Excerpted text.
● ● ● ●

When the bride knows that she is to be married, she must evince by word and manner the deepest melancholy, and she gains commendation and repute if her lamentations are poetical. An acquaintance of mine, who was spoken of with approval, always, from the time of her betrothal to that of her marriage, referred to the latter as to her funeral. To her little brother—the only member of a bride's family that may before the birth of her first child visit her in her husband's house—she said, "When I am buried, you must come frequently to burn incense at my grave." To her elder brothers and to her sister-in-law she said, "After I am dead, do not kill the lizards and the centipeds that may crawl about the house, for it may be that my spirit will come back and dwell in the vermin about my home rather than abide in the grave into which I shall have been put." A gifted girl makes many such allusions without instruction, while the stupid have to be privately taught what to say when they wail their adieus to maiden life. How much of a girl's distress is real and how much of it is piously feigned can be guessed only by those who understand how deeply Chinese character is affected by Chinese customs.

● ● ● ●

Source material.

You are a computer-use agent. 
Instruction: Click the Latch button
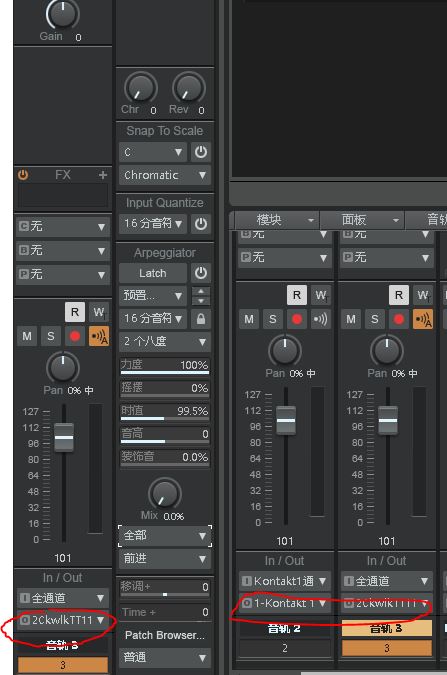point(153,273)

● ● ● ●

Requests.
A. Rewrite the paragraph of the passage on Chinese bridal customs that begins "When the bride knows" as a short bulleted list that keeps its main facts.
B. For each statement below, say whether it agrees with the passage on Chinese bridal customs. Answer yes or no and quote the words from the passage that decide it.
(i) A bride's little brother may visit her in her husband's house before her first child is born.
(ii) Every girl has to be taught what to say when she laments leaving maiden life.
(iii) The acquaintance asked her elder brothers to kill the lizards around the house.
C. Carry the passage on Chinese bridal customs forward from its last sentence.

Results.
A.
- A bride who learns she is to be married must show deep sadness in her words and manner. Poetic laments win her praise.
- One well-regarded acquaintance called her coming marriage her funeral from her betrothal until the wedding.
- She asked her little brother to burn incense often at her grave. He was the only family member allowed to visit a bride in her husband's home before her first child was born.
- She told her elder brothers and sister-in-law not to kill the lizards and centipedes in the house, because her spirit might return to live in them.
- Gifted girls make such allusions on their own. Dull ones must be privately taught what to say.
- Only people who understand how strongly Chinese customs shape Chinese character can guess how much of the grief is real.

B.
(i) Yes: "the only member of a bride's family that may before the birth of her first child visit her in her husband's house"
(ii) No: "A gifted girl makes many such allusions without instruction"
(iii) No: "do not kill the lizards and the centipeds that may crawl about the house"

C.
The vexations of a betrothal and a wedding are so great as to have given rise to the proverb, "Don't say you have had trouble until you shall have married off a daughter or brought home a daughter-in-law." The sum of money paid to the bride's parents is usually spent upon her marriage outfit. The smallest dowry is a few suits of new clothing. The wealthy give hundreds of garments, and sometimes one or two bondmaids, with a field that reverts to the bride's family upon her decease.

In this, the Swatow region, the bride is always carried from her father's house to that of her father-in-law in a sedan-chair that is carefully closed and covered with scarlet. She is accompanied by none of her own family. The go-betweens and a messenger from the house of the groom direct the bearers who carry her trousseau with her in a procession along the streets.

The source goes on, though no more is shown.